Fareed Zacharia’s Washington Post article put the rise of ISIS and the Iran deal into the greater context of oil prices falling and a long
term glut. Zarcharia argues that Saudi Arabia is the primary cause because it
is willing to keep pumping oil in spite of declining profits to hard Shale,
Tight Oil, Russia and especially Iran but the long term willingness of Saudi
Arabia to continue is harder to read than stated by Fareed. There is a new King
and more importantly a frequently less experienced court making economic and
military decisions. However, North America’s available oil reserves are up, current
production will not be affected by the price of oil. American Interest makes a similar statement
suggesting both US producers and OPEC are “holding steady at remarkably high
levels” of production. Bloomberg reported, “U.S. shale oil production will
eventually respond to low prices, with access to finance dwindling as “capital
markets are getting nervy,” Citigroup said”” meaning we may not have seen the
bottom price of oil but the bottom is not likely the resting place for oil
prices. The lesson North America should get out of this is that over production
does protect the price of oil and that may be worth the high investment cost.
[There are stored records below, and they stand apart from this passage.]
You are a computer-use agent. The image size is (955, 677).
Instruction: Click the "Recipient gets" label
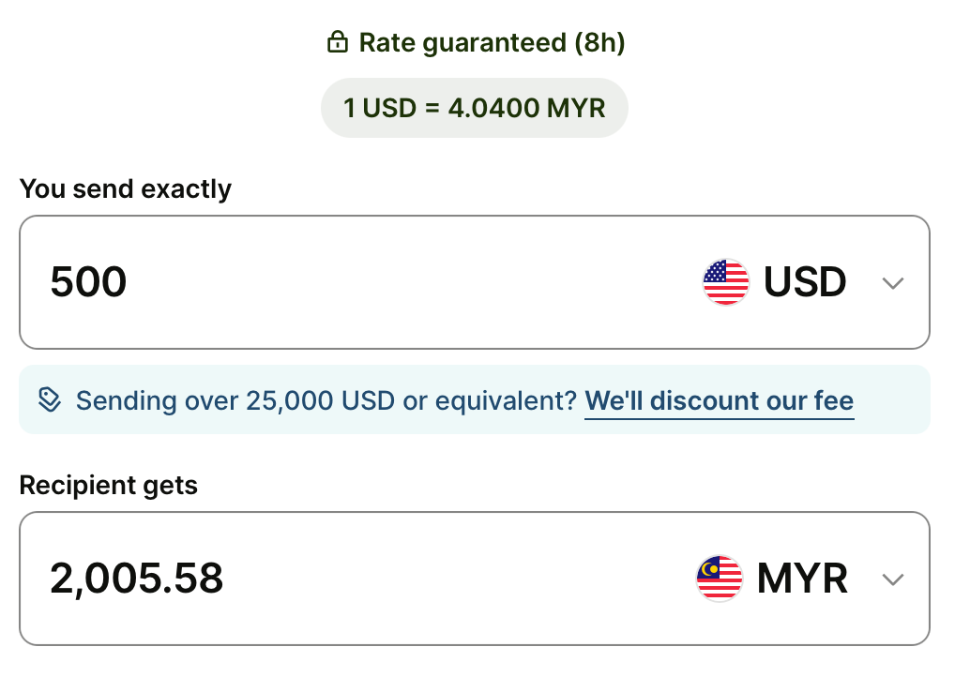[109, 485]
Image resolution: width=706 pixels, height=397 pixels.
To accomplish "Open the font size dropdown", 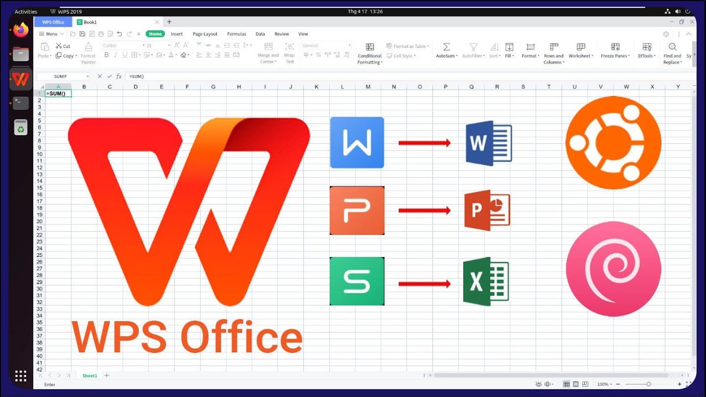I will tap(169, 45).
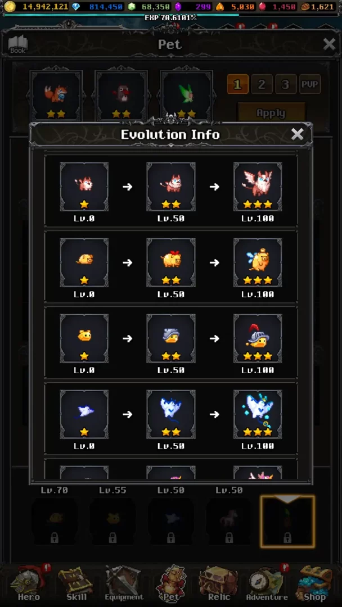
Task: Select the equipped fox pet slot
Action: pos(56,96)
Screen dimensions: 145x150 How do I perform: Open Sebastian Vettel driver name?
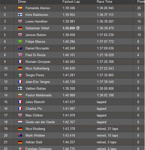(x=37, y=28)
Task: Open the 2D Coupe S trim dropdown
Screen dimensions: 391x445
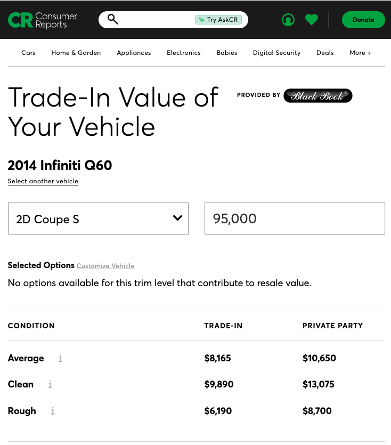Action: [x=98, y=219]
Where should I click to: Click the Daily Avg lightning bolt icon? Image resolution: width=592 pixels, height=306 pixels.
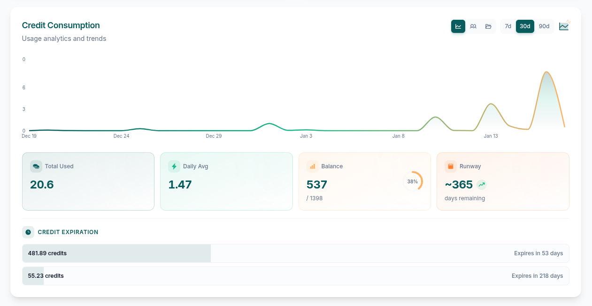click(x=174, y=166)
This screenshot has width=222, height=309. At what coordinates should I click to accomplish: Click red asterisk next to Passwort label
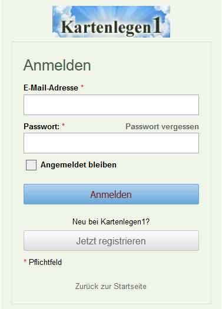pyautogui.click(x=64, y=125)
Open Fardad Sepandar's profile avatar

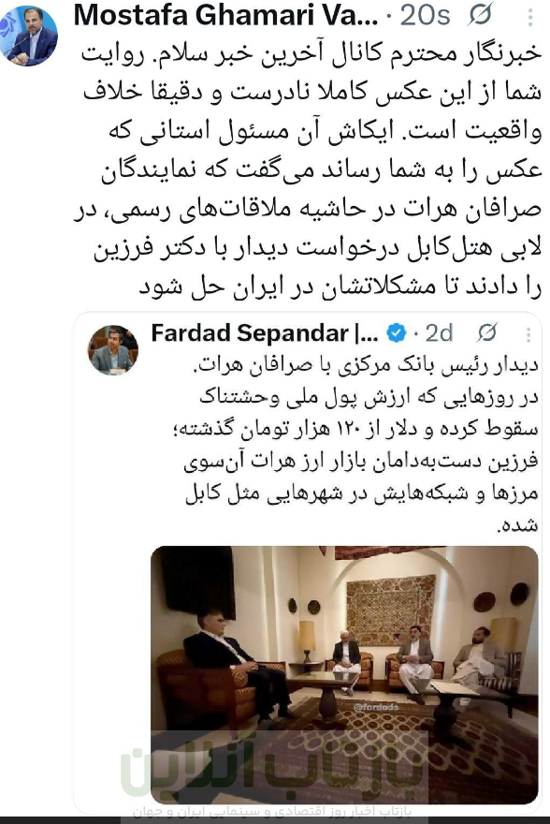click(x=113, y=350)
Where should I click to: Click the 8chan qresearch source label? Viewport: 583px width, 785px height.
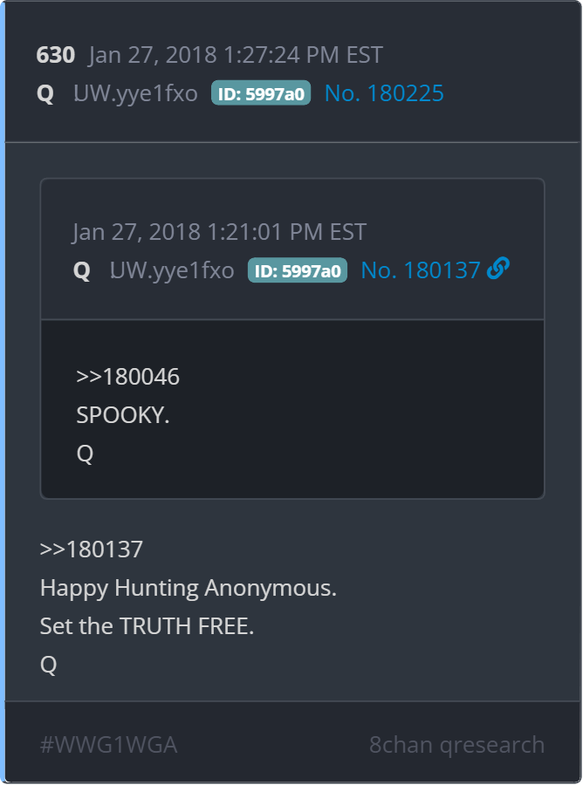(x=456, y=745)
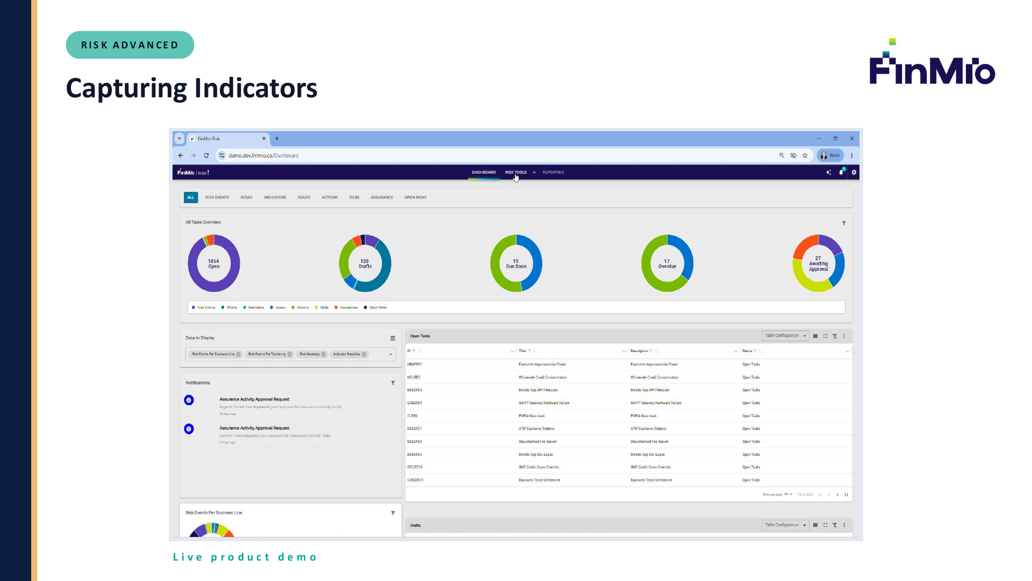
Task: Toggle Risk Events legend item
Action: [x=204, y=307]
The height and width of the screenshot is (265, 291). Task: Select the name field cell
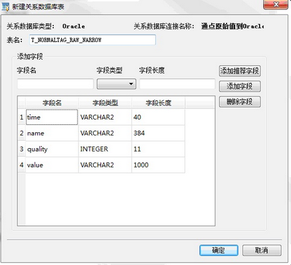point(52,133)
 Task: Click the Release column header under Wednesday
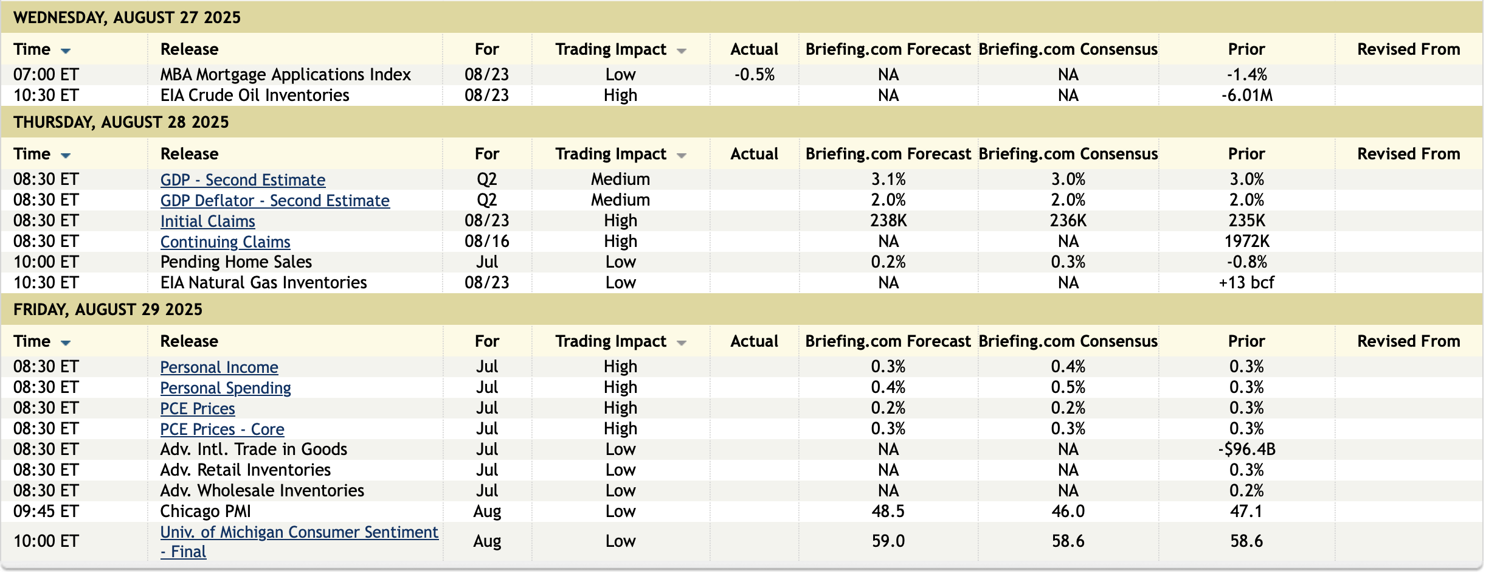(189, 49)
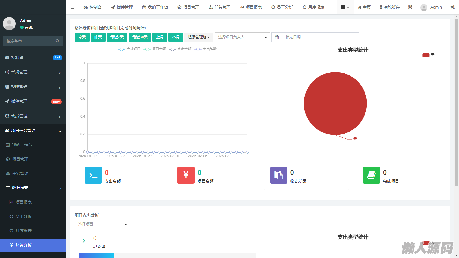The height and width of the screenshot is (258, 459).
Task: Open the 员工分析 tab in top navigation
Action: point(282,7)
No one should assume that Russia, Iran and Venezuela will not eventually
rebound just on the price of oil alone, there certainly could. But there is a short term opportunity,
meaning for four or five years domestically sponsored political change in these
counties is possible as well serious instability. Wherever the chips fall by
the end of that time will result either in world problems that need to be dealt
with or a more stable international scene.